GOLD Price Analysis – Nov 11, 2024
Daily Price Outlook
Gold prices (XAU/USD) started the new week with bearish bias and edged lower around below $2,670 level. However, the reason for its downward rally can be associated with the strong US dollar, which has been rising and is near a four-month high. This strength comes from growing optimism about President-elect Donald Trump’s plans, especially his promise to reduce corporate taxes.
As investors become more confident, the market sentiment has improved, leading to a stronger dollar. This shift has put downward pressure on gold prices. The stronger dollar makes gold more expensive for foreign buyers, reducing demand and contributing to the decline in gold's value.

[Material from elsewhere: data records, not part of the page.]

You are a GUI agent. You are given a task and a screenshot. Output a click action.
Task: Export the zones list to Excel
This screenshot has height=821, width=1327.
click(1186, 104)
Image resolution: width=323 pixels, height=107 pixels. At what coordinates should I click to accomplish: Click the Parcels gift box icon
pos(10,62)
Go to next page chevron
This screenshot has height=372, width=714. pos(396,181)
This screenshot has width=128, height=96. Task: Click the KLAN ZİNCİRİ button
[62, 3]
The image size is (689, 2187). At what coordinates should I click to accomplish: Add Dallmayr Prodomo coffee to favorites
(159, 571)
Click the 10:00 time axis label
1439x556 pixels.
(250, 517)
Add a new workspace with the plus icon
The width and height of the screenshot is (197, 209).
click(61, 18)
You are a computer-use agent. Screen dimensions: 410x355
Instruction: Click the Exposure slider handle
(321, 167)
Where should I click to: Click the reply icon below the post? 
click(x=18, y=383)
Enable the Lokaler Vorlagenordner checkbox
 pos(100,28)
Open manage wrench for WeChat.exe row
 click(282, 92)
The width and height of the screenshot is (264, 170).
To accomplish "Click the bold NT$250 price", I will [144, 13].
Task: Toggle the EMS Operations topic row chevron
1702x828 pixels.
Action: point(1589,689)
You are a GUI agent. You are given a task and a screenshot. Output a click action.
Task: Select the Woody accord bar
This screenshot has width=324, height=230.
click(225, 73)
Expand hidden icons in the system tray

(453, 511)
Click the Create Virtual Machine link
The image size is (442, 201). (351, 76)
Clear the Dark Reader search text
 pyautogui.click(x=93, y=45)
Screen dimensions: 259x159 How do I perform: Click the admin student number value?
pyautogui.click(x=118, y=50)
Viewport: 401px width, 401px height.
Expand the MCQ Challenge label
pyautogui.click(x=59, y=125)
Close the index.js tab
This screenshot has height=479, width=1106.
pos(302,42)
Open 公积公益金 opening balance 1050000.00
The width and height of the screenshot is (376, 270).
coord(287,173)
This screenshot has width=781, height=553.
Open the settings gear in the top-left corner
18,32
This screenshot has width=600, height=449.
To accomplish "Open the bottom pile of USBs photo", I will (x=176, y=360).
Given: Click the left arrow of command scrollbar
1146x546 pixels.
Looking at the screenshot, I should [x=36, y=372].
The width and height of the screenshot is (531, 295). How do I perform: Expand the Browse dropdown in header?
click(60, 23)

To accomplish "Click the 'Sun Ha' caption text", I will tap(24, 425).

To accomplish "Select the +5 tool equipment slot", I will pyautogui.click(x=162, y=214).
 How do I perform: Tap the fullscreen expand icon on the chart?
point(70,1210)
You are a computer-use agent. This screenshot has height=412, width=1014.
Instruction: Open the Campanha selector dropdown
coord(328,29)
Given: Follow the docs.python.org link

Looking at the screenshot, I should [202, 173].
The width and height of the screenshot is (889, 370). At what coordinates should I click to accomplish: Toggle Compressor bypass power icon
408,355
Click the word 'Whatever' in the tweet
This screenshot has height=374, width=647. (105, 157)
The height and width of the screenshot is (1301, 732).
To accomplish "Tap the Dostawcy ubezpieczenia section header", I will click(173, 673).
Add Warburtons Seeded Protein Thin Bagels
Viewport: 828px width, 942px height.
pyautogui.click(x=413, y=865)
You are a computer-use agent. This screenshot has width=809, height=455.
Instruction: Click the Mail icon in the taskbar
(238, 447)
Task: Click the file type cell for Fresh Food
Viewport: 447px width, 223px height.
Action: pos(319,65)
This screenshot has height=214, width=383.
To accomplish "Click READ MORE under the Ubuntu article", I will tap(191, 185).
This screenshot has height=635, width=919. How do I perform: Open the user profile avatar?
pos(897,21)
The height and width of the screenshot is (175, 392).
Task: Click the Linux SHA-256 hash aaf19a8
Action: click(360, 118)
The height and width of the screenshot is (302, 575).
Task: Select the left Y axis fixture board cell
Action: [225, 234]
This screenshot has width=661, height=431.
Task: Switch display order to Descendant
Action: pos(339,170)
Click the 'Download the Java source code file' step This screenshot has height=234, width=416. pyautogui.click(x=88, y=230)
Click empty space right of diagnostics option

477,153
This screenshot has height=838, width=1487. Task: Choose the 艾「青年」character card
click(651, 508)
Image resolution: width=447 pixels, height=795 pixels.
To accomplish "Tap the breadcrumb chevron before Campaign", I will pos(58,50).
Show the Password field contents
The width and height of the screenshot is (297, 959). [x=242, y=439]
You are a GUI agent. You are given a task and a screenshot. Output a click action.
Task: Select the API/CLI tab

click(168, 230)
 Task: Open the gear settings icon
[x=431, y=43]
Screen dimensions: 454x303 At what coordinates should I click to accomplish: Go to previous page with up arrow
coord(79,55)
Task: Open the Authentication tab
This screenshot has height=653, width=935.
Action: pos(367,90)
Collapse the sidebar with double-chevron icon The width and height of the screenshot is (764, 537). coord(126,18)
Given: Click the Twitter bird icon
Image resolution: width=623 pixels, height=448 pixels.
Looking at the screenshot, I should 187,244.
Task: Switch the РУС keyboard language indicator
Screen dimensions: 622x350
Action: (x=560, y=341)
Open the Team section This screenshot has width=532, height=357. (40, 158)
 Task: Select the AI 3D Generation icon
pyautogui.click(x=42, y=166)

Looking forward, traders will keep their eyes on key events this week, including the release of US inflation data, the Producer Price Index, and Retail Sales figures. They’ll also watch for comments from Fed officials, especially Jerome Powell, for clues on rate cuts, which could impact the USD and commodity prices.
Impact of US Dollar Strength and Trump’s Economic Plans on Gold Prices
Despite expectations that the Federal Reserve might cut interest rates further, the US dollar is staying strong, near a four-month high. This strength is mainly driven by President-elect Trump’s promise to lower corporate taxes, which has boosted market confidence. As a result, investors are pulling away from safe-haven assets like gold.
While Trump's policies are expected to support economic growth and inflation, keeping US Treasury bond yields high, the possibility of rate cuts from the Fed could offer some support for gold. This creates a mixed outlook for gold, with both positive and negative factors influencing its price.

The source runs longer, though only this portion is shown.